Monday, 28 June 2010

A Book Report and Some Thoughts About the G8 and G20 Nonsense

Little Bee by Chris Cleave

My friend Erma sent me this book recently.  It is wonderful.  Beautifully written.  A fine story. And an important one.  I won't spoil it for you by telling all, but it deals with women, global ugliness, relationships, courage and cowardice,  and does so in an interesting way.  I couldn't put this book down.

If I had to mention one thing that sets this writer right up there with the best, and it is hard to choose just one, I would mention his care with dialogue.  He captures so many ways that English is spoken ... by the Queen, by a Jamaican refugee, by Nigerians, and by a four year old who thinks he is Batman.

I was especially taken by the four year old superhero.

I could hear my grandson Max, the pirate, in every speech.  It made me sad because I haven't seen Max for almost a year, not since we had his birthday party here.

At his daddy's funeral:

"Mummy, where mine daddy is now?"
"Mmmn.  Is mine daddy coming back soon?"

"Is mine daddy in that box?"
"Is that box heaven?"
"Mummy! Get him out!  Get mine daddy out of heaven!"

One of the major themes of the book is what happens when developing countries become inextricably entwined with the politics and economies of the developed nations.  So that is my segue into my views about the G8 and G20 in Toronto.

Toronto, the Violent:

I have been in a great many peaceful demonstrations over the years and my first instinctual response is always to assume that demonstrators will be peaceful if they are allowed to be.

I haven't been avidly following this conference but you would have to be dead not to know that Huntsville has been locked down for some time and the central core of Toronto has been turned into a militarized zone.  I was dismayed by the idea of the sound cannons.

Like most of the commentators I've listened to or read, I thought it was ridiculous to spend the kind of money being spent on this conference; nonsensical to hold it in Toronto which made policing even more expensive; and just plain ludicrous that an artificial Muskoka  lake would be built next door to Lake Ontario.

So all my normal prejudices were solidly in place.  Harper was over reacting and spending OUR money foolishly.

But when I began to read about the senseless violence directed against plate glass store windows, and police cars, my sentiments began to shift.  These demonstrators seemed determined to create trouble rather than making solid political points. 

Of course these economic conferences are always more violent than other protests; I think part of the point they are making forces them to scale walls and climb over razor wire.  Part of the protest is against spending money foolishly on 8 or 20 world leaders when millions of people in those countries are not being fed, let alone feted.  So spending gazillions on security is bound to create more violent behaviour anyway.

But even if one could understand the vandalizing of the police vehicles ... what about those store owners and their businesses?

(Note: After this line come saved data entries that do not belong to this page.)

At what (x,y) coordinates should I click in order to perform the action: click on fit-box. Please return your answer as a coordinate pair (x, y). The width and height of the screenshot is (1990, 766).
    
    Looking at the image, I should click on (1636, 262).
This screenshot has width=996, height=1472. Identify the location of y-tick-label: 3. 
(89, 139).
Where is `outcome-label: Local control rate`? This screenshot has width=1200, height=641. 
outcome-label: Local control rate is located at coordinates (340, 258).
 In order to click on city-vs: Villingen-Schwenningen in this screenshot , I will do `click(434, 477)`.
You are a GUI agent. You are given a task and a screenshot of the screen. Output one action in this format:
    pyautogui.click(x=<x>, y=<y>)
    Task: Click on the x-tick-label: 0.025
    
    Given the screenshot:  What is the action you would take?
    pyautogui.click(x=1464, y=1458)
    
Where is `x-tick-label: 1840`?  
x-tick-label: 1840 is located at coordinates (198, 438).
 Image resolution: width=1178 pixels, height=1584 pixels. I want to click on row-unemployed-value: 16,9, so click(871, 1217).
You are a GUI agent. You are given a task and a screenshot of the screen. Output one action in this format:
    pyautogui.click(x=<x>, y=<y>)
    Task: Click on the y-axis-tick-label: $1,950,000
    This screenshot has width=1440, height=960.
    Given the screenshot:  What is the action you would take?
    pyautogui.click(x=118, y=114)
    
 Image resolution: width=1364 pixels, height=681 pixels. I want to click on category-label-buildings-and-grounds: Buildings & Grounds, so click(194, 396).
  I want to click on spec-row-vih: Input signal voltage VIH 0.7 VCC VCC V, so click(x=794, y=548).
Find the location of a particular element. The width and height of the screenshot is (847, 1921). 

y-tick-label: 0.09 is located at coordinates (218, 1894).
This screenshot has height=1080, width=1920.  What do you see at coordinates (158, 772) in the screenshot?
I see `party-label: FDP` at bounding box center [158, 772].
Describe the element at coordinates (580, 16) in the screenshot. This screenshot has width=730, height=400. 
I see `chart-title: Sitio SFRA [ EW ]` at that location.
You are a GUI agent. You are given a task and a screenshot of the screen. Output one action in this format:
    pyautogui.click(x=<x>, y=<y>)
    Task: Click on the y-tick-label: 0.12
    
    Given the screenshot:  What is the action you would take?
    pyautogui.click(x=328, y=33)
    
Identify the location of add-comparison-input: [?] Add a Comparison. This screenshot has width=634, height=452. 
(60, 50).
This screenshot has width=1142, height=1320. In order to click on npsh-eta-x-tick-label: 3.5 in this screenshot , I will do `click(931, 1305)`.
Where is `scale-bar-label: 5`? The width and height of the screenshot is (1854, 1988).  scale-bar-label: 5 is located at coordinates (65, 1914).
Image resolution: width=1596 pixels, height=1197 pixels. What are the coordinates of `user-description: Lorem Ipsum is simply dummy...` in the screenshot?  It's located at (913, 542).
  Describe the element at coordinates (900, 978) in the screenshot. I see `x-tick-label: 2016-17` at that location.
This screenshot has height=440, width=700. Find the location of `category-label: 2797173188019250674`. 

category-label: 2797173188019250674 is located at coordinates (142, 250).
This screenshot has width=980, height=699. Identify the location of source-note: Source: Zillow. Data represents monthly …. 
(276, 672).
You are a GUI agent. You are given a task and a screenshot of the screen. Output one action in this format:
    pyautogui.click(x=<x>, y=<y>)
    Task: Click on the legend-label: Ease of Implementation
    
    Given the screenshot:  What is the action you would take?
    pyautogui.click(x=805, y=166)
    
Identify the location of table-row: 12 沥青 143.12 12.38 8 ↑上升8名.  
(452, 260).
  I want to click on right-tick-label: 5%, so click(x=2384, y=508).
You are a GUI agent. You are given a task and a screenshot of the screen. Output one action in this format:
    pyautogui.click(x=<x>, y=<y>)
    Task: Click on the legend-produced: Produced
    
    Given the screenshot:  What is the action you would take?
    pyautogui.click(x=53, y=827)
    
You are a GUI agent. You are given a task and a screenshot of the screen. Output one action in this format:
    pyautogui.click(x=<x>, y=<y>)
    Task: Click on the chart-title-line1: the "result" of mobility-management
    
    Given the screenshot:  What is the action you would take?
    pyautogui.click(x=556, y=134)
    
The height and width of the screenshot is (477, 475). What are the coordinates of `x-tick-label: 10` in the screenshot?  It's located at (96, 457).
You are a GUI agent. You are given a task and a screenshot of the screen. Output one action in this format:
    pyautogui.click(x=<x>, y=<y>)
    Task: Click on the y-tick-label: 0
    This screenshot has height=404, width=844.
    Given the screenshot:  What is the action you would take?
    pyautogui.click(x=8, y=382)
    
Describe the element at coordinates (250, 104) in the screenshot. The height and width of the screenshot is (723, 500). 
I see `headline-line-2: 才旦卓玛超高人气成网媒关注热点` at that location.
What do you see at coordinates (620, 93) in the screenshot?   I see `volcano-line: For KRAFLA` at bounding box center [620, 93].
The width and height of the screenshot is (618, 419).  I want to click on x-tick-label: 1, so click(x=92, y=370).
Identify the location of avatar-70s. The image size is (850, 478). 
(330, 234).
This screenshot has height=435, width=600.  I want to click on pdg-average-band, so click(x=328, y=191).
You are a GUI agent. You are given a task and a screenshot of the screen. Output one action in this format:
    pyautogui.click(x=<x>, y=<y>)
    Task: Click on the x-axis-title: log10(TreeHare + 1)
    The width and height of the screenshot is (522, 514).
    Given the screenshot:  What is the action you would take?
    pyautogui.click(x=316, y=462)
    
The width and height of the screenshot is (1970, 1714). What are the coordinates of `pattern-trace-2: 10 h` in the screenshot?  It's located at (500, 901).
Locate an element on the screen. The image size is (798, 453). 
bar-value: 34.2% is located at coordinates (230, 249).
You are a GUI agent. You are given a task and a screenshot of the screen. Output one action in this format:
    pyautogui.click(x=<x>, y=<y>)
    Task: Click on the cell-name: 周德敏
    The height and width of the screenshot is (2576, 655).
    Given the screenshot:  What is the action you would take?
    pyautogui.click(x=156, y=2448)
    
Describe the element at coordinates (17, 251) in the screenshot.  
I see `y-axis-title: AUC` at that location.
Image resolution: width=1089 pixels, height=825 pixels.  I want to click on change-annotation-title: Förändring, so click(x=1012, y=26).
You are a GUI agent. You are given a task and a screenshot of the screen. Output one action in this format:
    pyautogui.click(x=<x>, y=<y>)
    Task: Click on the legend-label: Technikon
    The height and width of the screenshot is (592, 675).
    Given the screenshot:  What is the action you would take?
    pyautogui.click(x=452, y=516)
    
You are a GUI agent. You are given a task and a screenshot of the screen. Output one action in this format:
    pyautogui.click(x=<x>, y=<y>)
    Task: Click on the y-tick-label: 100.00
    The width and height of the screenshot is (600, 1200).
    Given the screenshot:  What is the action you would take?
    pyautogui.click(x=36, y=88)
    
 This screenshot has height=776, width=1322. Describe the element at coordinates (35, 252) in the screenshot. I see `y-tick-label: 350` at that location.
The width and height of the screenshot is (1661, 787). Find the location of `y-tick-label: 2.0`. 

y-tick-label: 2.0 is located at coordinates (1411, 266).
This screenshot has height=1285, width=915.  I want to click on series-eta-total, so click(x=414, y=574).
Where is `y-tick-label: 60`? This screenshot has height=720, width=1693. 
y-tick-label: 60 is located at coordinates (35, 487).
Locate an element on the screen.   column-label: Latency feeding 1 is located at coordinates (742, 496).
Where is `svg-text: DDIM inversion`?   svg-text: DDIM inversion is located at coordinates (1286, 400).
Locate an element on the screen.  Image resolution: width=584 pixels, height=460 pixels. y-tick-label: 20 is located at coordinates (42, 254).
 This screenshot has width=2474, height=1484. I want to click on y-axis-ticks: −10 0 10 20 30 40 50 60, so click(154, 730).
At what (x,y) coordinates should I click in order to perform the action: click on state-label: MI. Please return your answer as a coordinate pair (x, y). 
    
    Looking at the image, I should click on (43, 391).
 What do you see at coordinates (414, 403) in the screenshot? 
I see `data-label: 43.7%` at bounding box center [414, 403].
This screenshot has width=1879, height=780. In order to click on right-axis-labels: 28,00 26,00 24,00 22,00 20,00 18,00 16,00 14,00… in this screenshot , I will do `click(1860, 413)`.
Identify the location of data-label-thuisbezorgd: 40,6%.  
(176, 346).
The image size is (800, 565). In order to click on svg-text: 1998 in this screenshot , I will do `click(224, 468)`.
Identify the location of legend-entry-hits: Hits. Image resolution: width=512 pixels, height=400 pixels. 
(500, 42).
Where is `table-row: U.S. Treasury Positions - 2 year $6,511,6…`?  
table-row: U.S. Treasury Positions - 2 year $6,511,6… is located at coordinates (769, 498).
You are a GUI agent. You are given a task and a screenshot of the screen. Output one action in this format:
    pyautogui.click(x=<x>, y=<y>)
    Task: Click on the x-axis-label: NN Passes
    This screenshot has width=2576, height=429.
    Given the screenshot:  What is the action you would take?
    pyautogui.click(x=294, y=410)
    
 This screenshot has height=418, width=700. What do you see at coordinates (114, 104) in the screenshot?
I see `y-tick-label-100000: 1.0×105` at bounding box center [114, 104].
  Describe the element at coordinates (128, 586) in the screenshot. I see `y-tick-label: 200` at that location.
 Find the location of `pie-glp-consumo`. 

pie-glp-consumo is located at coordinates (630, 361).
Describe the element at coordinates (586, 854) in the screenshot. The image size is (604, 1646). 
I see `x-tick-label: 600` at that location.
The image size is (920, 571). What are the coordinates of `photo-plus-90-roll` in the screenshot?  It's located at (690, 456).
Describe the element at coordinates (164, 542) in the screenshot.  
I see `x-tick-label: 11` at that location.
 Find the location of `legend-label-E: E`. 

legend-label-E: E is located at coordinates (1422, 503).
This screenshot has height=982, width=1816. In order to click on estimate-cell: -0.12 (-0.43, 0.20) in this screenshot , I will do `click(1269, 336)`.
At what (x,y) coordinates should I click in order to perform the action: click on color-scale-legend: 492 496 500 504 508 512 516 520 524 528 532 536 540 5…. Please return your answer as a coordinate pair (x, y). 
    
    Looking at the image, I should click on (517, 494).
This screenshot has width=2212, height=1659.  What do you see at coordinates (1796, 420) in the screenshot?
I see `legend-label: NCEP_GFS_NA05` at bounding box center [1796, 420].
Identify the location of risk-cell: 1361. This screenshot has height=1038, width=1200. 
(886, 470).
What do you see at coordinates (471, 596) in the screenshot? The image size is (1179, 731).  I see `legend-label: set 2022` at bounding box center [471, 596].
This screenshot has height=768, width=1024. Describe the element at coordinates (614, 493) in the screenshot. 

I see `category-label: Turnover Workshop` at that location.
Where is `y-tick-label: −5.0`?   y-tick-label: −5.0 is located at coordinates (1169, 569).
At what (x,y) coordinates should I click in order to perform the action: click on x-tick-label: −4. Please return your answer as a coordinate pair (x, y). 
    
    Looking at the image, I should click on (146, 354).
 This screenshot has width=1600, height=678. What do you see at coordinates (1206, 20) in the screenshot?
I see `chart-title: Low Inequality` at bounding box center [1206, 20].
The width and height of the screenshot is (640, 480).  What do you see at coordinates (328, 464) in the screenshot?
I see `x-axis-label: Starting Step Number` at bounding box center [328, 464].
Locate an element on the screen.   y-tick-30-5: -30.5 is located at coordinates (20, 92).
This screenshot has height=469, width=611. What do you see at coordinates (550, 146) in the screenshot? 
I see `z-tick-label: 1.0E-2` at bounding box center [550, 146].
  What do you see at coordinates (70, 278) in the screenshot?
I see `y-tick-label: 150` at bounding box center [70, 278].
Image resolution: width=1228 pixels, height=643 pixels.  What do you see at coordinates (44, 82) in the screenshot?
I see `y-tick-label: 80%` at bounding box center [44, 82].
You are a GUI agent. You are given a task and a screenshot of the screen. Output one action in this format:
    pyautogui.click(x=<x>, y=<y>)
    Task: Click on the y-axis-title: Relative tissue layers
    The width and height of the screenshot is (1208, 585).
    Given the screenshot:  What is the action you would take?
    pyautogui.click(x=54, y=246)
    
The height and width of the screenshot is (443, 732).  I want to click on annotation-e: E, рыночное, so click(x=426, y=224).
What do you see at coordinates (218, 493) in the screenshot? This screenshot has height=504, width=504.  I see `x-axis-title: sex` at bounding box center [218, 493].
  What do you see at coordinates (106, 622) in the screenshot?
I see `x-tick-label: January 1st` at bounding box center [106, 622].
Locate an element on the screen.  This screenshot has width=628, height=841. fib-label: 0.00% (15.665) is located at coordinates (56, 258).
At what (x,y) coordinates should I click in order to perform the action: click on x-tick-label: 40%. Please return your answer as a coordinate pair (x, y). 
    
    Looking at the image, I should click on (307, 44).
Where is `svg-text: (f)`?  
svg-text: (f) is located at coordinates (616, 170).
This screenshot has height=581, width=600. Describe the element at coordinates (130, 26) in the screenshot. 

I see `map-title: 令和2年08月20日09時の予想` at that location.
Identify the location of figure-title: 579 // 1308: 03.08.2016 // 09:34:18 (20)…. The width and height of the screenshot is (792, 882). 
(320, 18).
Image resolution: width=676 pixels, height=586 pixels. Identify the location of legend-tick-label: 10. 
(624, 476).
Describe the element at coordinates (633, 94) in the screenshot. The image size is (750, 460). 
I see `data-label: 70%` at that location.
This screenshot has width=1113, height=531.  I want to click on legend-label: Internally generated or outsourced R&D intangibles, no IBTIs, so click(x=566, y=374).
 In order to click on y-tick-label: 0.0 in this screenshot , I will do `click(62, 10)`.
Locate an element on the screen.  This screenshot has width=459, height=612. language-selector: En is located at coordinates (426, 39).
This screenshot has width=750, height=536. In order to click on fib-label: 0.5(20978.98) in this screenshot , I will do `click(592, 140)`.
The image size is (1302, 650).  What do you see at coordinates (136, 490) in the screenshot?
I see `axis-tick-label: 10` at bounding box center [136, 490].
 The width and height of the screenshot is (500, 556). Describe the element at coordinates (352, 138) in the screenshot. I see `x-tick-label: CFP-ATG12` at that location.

And then this morning for the first time (remember I was not attempting to follow all this) I heard on CBC about a man who was about 5'4" and 140 pounds who was reporting the conference for the Guardian newspaper in Britain.  The police roughed him up ... twisted his arm behind his back and then, when he was helpless, a third policeman punched him very hard in the stomach.  All the while, he was protesting that he was not resisting arrest, that he was press.  A Canadian reporter witnessed it all and reported it to CBC.  He added the information that not only was the man small and no threat to anyone, he had one kidney and was an asthmatic.

So now all my notions, preconceived and recently formed, have been scrambled.

Maybe we got this much violent behaviour in Toronto because it was provoked ... by the police ... and by a government that expected the worst so it created an environment that encouraged it.

Early this morning I received an email that read:

"If you keep on saying things are going to be bad, you have a good chance of being a prophet." Isaac Bashevis Singer 1904-1991, Journalist and Writer

Mr. Singer died long before Mr. Harper came to power in this country, but he could have been  talking to our prime minister, who has spent six times as much on this summit's security as was spent in Pittsburgh last year ... a summit that was much more peaceful and whose damage was far less costly.